FIG. 1 is a perspective view of a state before assembly of a bracelet according to the present invention. In FIG. 1, the first printed circuit sheet is second through an intermediate portion disposed so as to be positioned under a watch case. The intermediate portion includes means for ensuring electrical continuity between the first printed circuit sheet and the second printed circuit sheet, and further for a watch case. A rigid insert that serves as a seat for the head is placed. FIG. 2 is a view similar to FIG. 1, wherein the first printed circuit sheet and the second printed circuit sheet are overmolded with a first layer of plastic or elastomeric material. 3A is a vertical cross-sectional view along the longitudinal axis of the bracelet of FIG. FIG. 3B is an enlarged view of a circled region in FIG. 3A. FIG. 4 is a view of a sleeve into which the bracelet of FIG. 2 is inserted. 5A and 5B show the case where the sleeve of FIG. 4 has an upper band and a lower band, in which case the bracelet according to the invention is arranged between the upper band and the lower band, The lower bands are assembled together along the periphery, for example by stitching or heat welding. FIG. 6 shows a case where the intermediate portion is composed of only one arch portion for supporting a conductive path that electrically connects the first and second printed circuit board portions to each other. FIG. 7 is an enlarged detail view of one of the guide elements of the insert, in which a pressure sensor is accommodated with a seal gasket interposed. FIG. 8 is an enlarged detailed view of the other guide element, in which a light guide is housed for guiding the light emitted from the point light source to the outside. FIG. 9 is an enlarged detail view of a region where one of the bracelet arms is connected to the watch case and where the button battery and the push button are arranged. FIG. 10 is a bottom view of the button battery shown in FIG. FIG. 11 is a perspective view of a state before assembly of a button battery, a push button, and a printed circuit board portion on which the button battery and the push button are mounted. FIG. 12 is a vertical cross-sectional view along the longitudinal axis of a bracelet according to the present invention with a mid-spindle deploy buckle on which a push button is placed.

  The present invention is for energizing and controlling at least one electronic component configured to perform a corresponding electronic function in a watch case housing a watch movement, preferably but not limited to a mechanical movement. A general inventive concept has been developed which includes attaching a bracelet or strap containing at least one electrical energy source and a microcontroller within its thickness. By providing an operation element such as a push button, the user can input a control signal to the microcontroller. To this end, the present invention requires that the push button be placed on a rigid surface that can be formed, for example, by an electrical energy source provided in the bracelet or by a mid-end deployment buckle.
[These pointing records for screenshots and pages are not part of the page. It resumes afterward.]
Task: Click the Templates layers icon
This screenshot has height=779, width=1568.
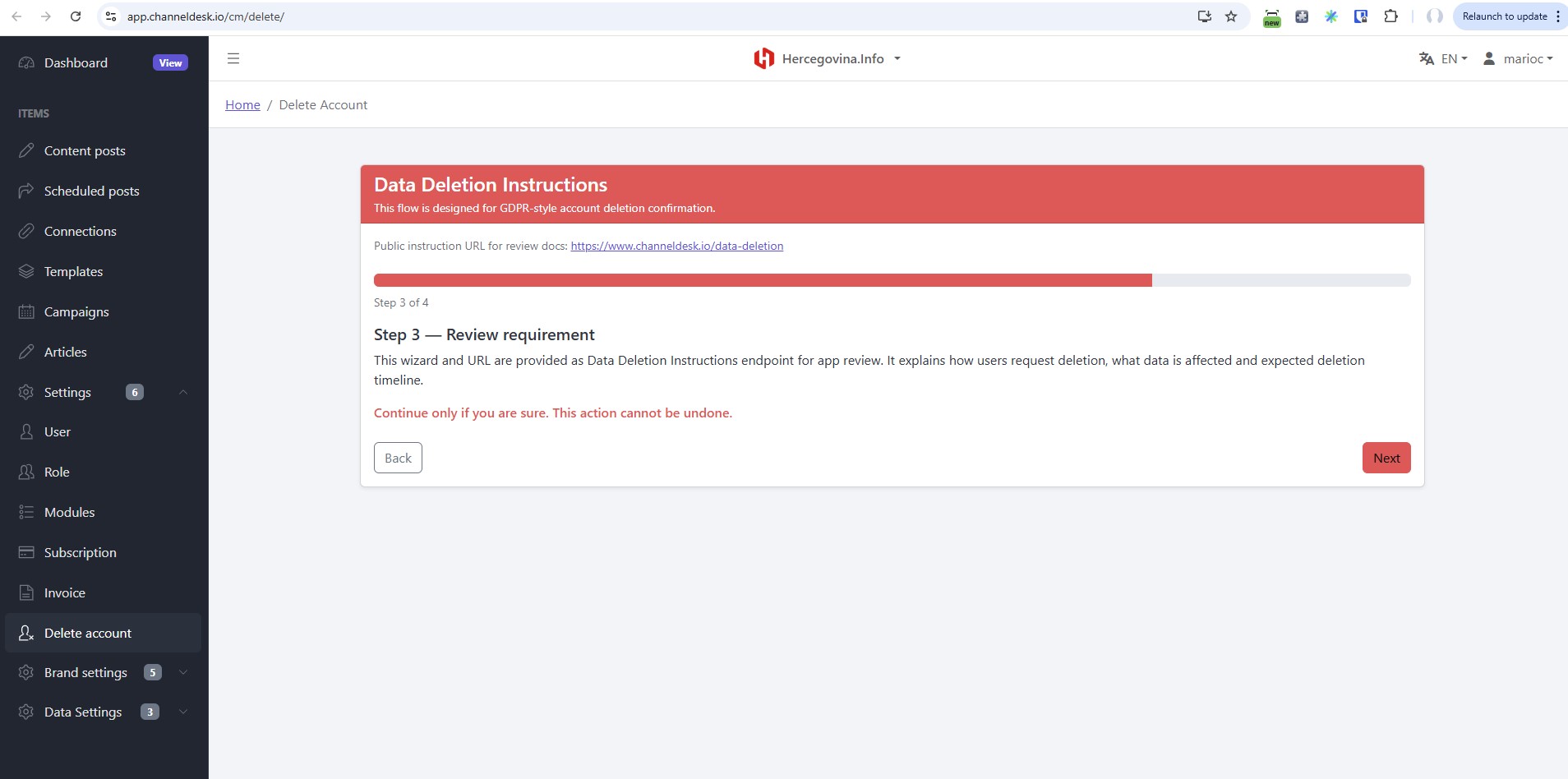Action: [x=26, y=271]
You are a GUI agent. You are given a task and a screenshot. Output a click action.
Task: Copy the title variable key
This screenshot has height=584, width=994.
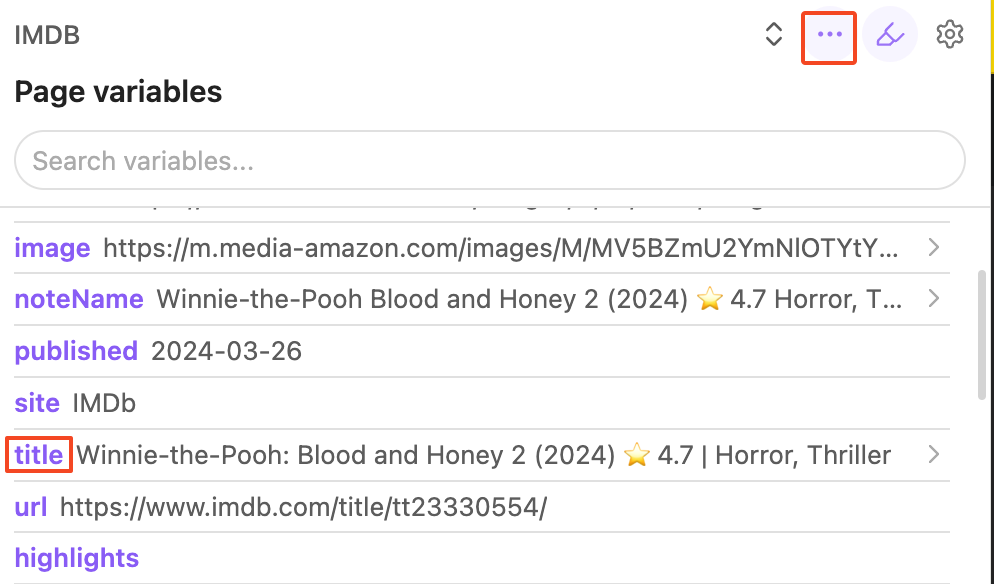click(x=39, y=455)
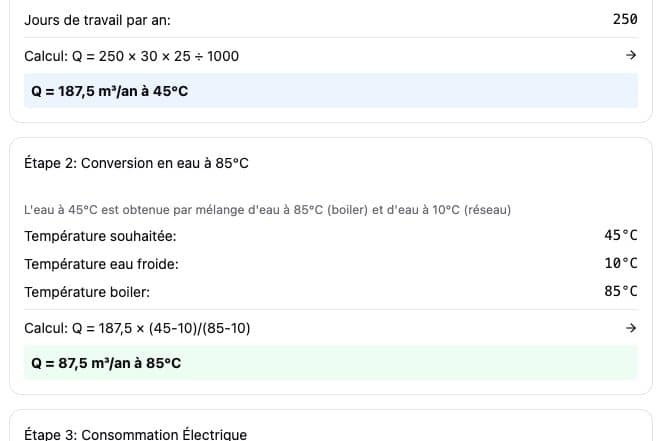
Task: Select the 45°C desired temperature value
Action: pos(621,236)
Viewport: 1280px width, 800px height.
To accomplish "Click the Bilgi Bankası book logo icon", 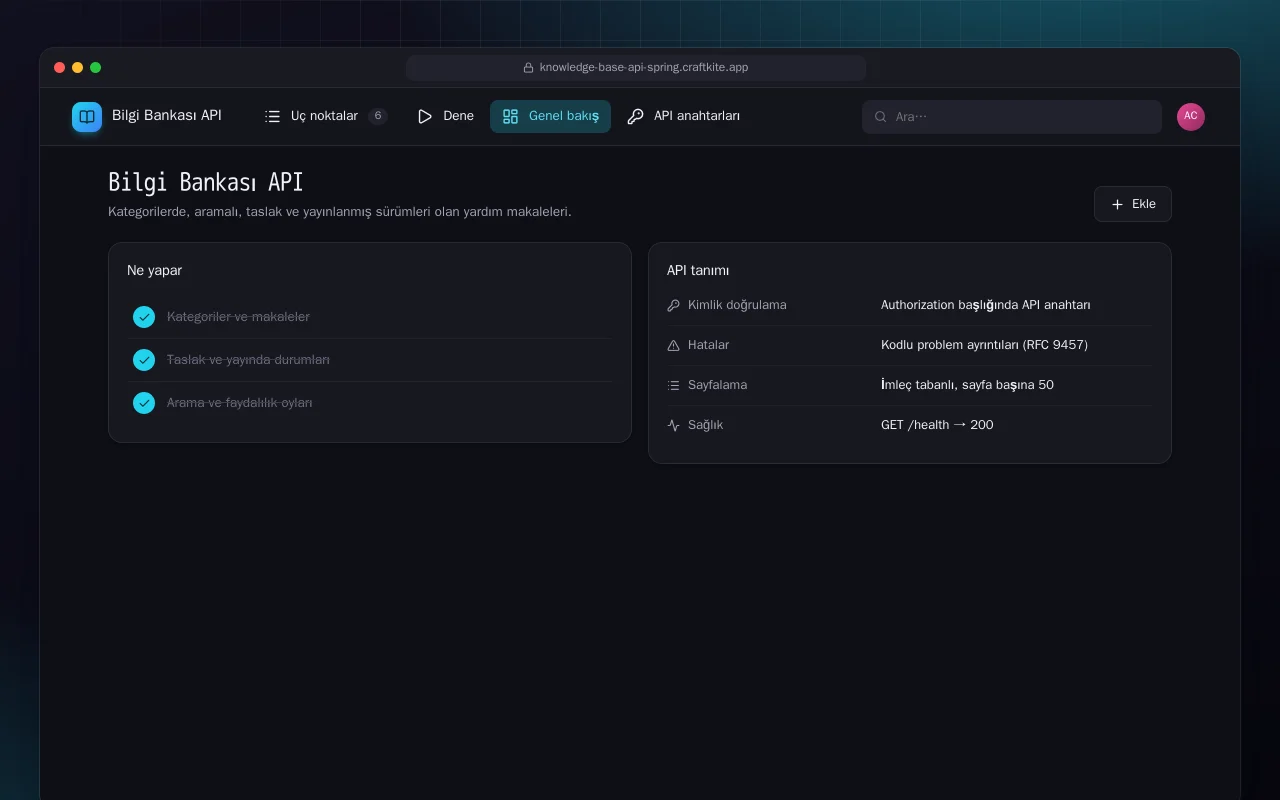I will click(87, 117).
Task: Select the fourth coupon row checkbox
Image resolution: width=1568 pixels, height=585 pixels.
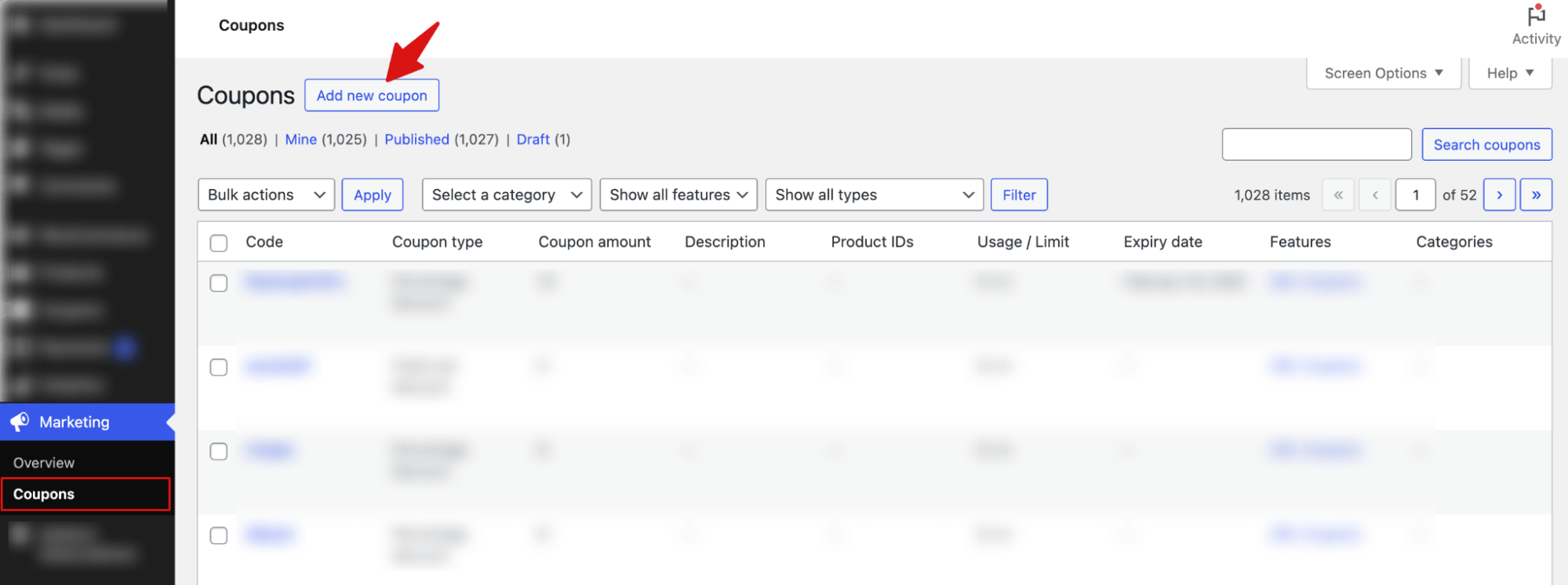Action: point(219,536)
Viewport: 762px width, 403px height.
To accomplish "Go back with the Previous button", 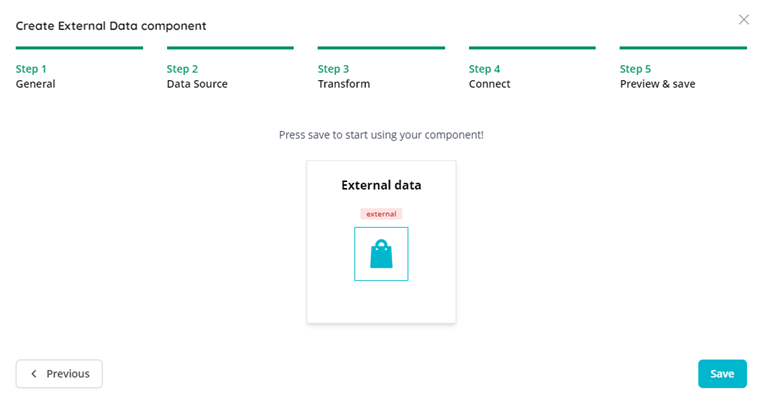I will coord(59,374).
The rigid surface provides the push button with a support surface that gives a force sensation in response to the user pressing the push button so that the user can properly press the push button. , You can be confident that your instructions have been incorporated. If the push button was simply placed within the thickness of a bracelet made of a conventional flexible material such as plastic or elastomer without being placed on a rigid surface, it was given to the push button It is believed that the bracelet will deform under the influence of pressure, which will at least partially offset the force applied to the push button by the user, and the user will operate the push button properly. As a result, the control signal cannot be surely transmitted to the microcontroller.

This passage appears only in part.